まず、動力性能はもちろん申し分ない。最新のHR15DEエンジンは充分なトルクで、日産お得意のCVTはうまくセッティングされ熟成されている。スムーズでほとんどアクセルを踏まなくてもパワーが盛り上がり、低い回転数で巡航する。やや急加速など、深めにアクセルを踏むとウォーンと唸るエンジンはマイナス点だが、このクラスのクルマであればある程度仕方ない。静粛性は抜群で、一昔ならかなりの高級車であっても不思議じゃないくらいだ。この辺りはさすがプレミアムコンパクトカーであるティーダだ。
残念なのがその問題の乗り心地。マーチやノートと共有するBプラットフォームシャシーのポテンシャルの低さだろうか、足回りの問題だろうか、比較的コツコツと路面の凸凹を拾い、サスが吸収することなくそのままシャシーやボディを振動させる。良い舗装路なら問題無いが、古く痛んだ道だと常に小さな縦揺れが連続して起こり不快だ。高級感あるティーダのキャビンにいると、この安っぽい乗り心地は余計に際立ち実に残念だ。

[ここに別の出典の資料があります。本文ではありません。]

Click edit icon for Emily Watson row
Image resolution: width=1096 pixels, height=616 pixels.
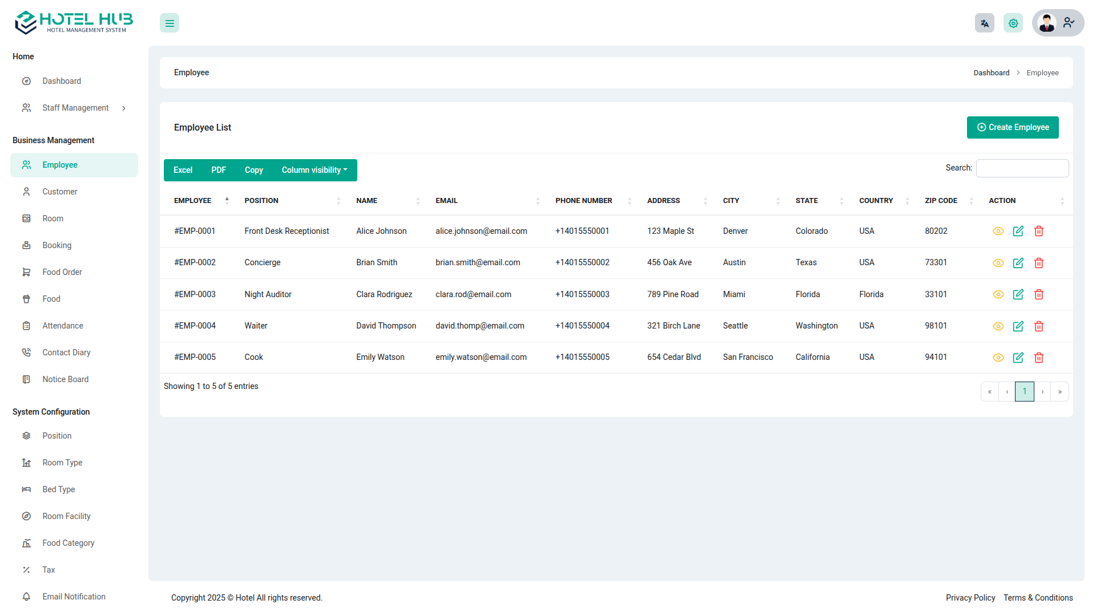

それでも後期モデルは初期モデルと比べてかなり改善されたそうだ。もちろん、シャシーや足回りの根本的な問題なので、全て改善するのは不可能だろうが、これはフルモデルチェンジ以外では無理だろう。
かつての日産は例えばサニーなど、このクラスでもマルチリンクサス等けっこう凝ったメカニズムの足回りをおごり、実にまじめなクルマ作りをしていた。私も初めて買った車がサニーのクーペモデルであったし、その後ルキノやラシーンなど、同クラスの日産車に乗っていて、一クラス上のような確かに良くできた足回りだった。そういう点では、最近の日産はかつての良き部分が失われた感がある。そこまでユーザーが求めていない、または分からない部分を削り、ある程度の割り切りがあったのだろうか、それとも内装や燃費の向上に偏り、走りの部分がおろそかになっていたのだろうか。
とにかく。エンジンやミッションの動力性能はティーダになって、もはや全くの欠点の付けようがないくらい完成され、鮮麗されているが、足回りは退化してしまったと言ってもいいくらいだ。
ハンドリングは、電動パワーステアリングによるものが大きい。初期の電動パワステはとても不自然だったが、最近の電動パワステは各社とてもよく調整されている。ティーダも大変良くできていて、街中など低速時には軽く取り回しが良く、高速走行などは重めにしっかり感があり、直進安定性も問題ない。最近のコンパクトカーはほぼ電動パワステになっているが、ほとんど技術的に完成されているなと思った。この電動パワステティーダの欠点とも言える足回りの酷さをある程度フォローしているなと運転していて思った。
もちろん、以上の事は他の人がティーダを購入するにあたって特別ネガティブなものではない。買うことを断念するほどでもない。人によっては全く気にならないことかもしれないし、逆に言えばそのような乗り味が自然で好感を持てるものかもしれない。私はプロドライバーでもないし、特別神経質でもないが、実際にティーダの乗り心地に関しては多くのユーザーに指摘されていることで、今回私が購入して乗ってみて、その指摘はなるほど、その通りでよく分かった。後期モデルでかなり改善されているそうだが、プレミアムコンパクトカーたるティーダとしては、どちらかというとふさわしくない乗り心地が残念であるのは間違いないと感じた。
シャシーはいじりようがないが、例えば剛性強化パーツを付けるなり、足回りを換えるなり、タイヤをより良いモノに変えるなり、あとはユーザーができる範囲で改善する余地はあるだろうし、これもまたひとつの楽しみではある。